Sur
sa tête, les dreadlocks, interminables nattes
de cheveux, épaisses comme des cordages,
longues comme des serpents, formaient la
tiare d'un souverain régnant sur une génération
sans frontières, sensible aux vibrations
du reggae et au message d'espoir qu'il propage.
Bob Marley possédait ce que l'on appelle
du charisme. Et se considérait surtout comme
le messager d'une nouvelle religion, le
rastafarisme. La foi fut l'axe essentiel
de sa vie, et le centre de son œuvre.
Il n'est pas un problème, de la crise financière
à l'écologie, de la famine à la prolifération
atomique, qu'il n'ait évoqué dans ses textes.
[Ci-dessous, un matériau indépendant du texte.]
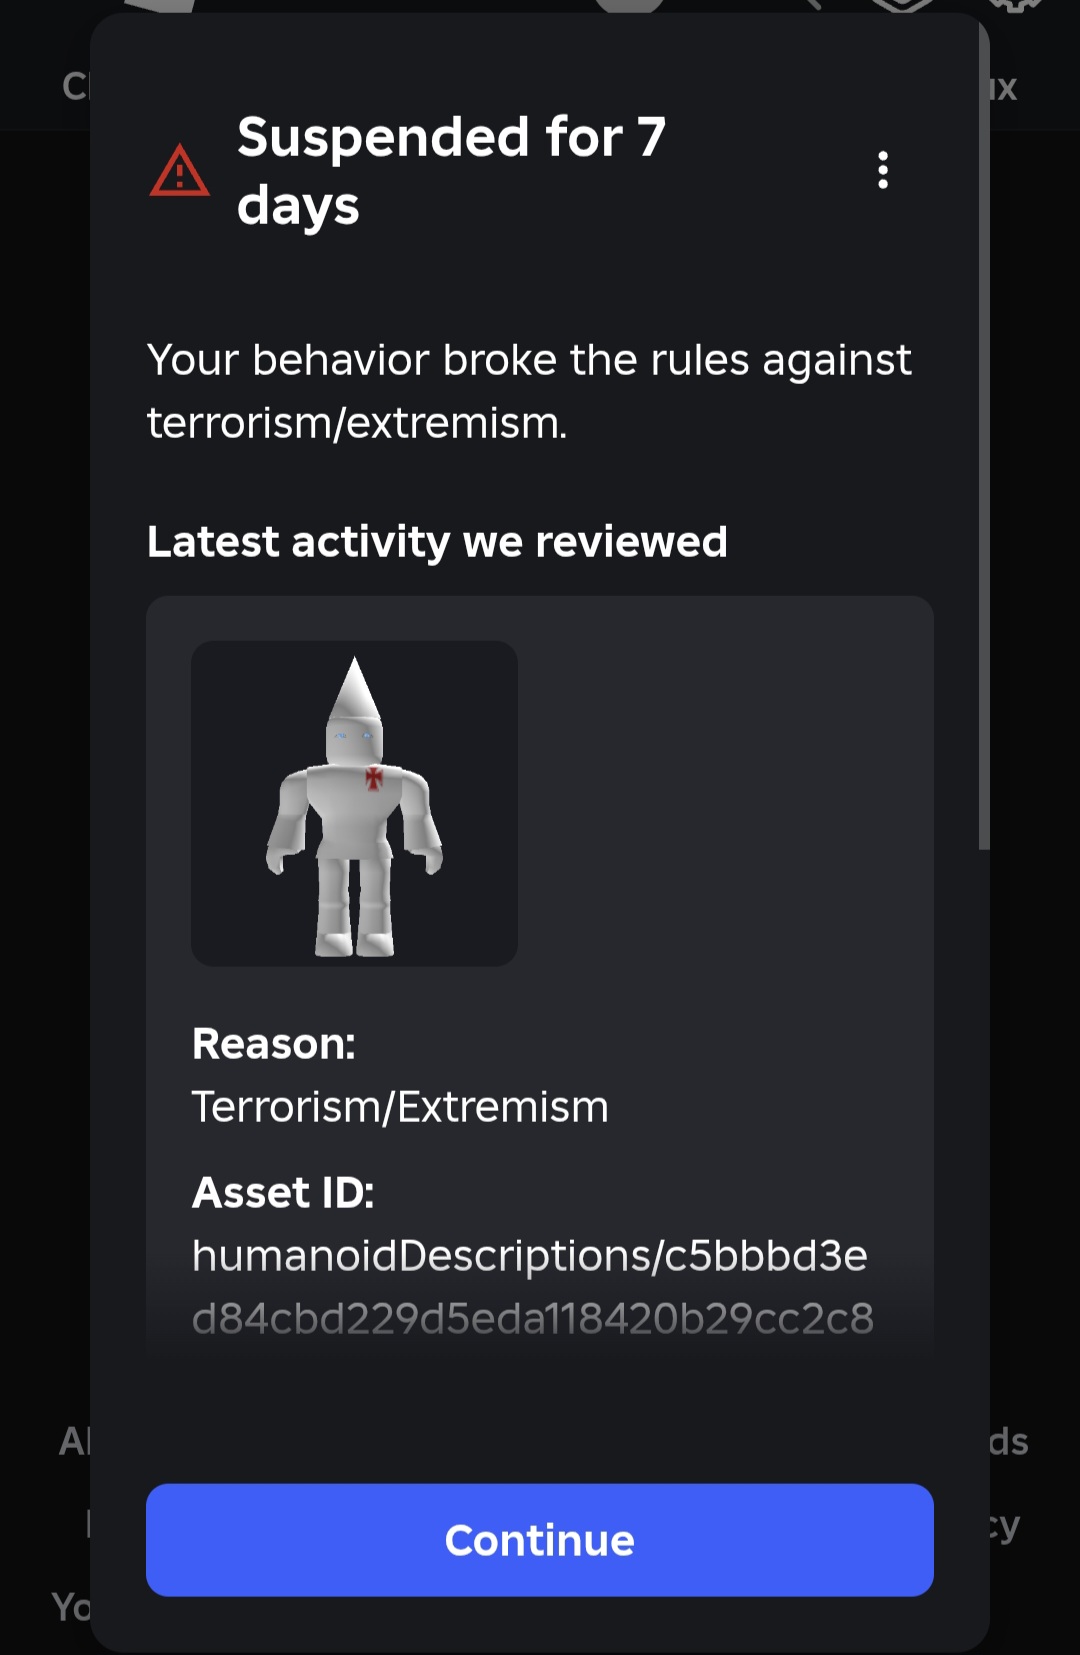The height and width of the screenshot is (1655, 1080).
Task: Click the partially hidden "ds" footer link
Action: click(x=1008, y=1442)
Savoir que les trois personnes les plus
riches du monde possèdent une fortune supérieure
à la somme des produits intérieurs bruts
des quarante-huit pays les plus pauvres
finit même par expliquer pourquoi sa musique
est toujours aussi populaire. Si elle est
partout, c'est parce que ça ne va nulle
part.
Bob
Marley faisait danser les gens en les aidant
à prendre conscience de certaines choses
se rapportant à la vie de tous les jours.
Dans l'une de ses premières créations, il
se définissait comme un " rebelle de l'âme
". Il n'eut cesse d'assumer cette rébellion,
d'en payer le prix, pour devenir le dernier
héros universel de ce siècle finissant.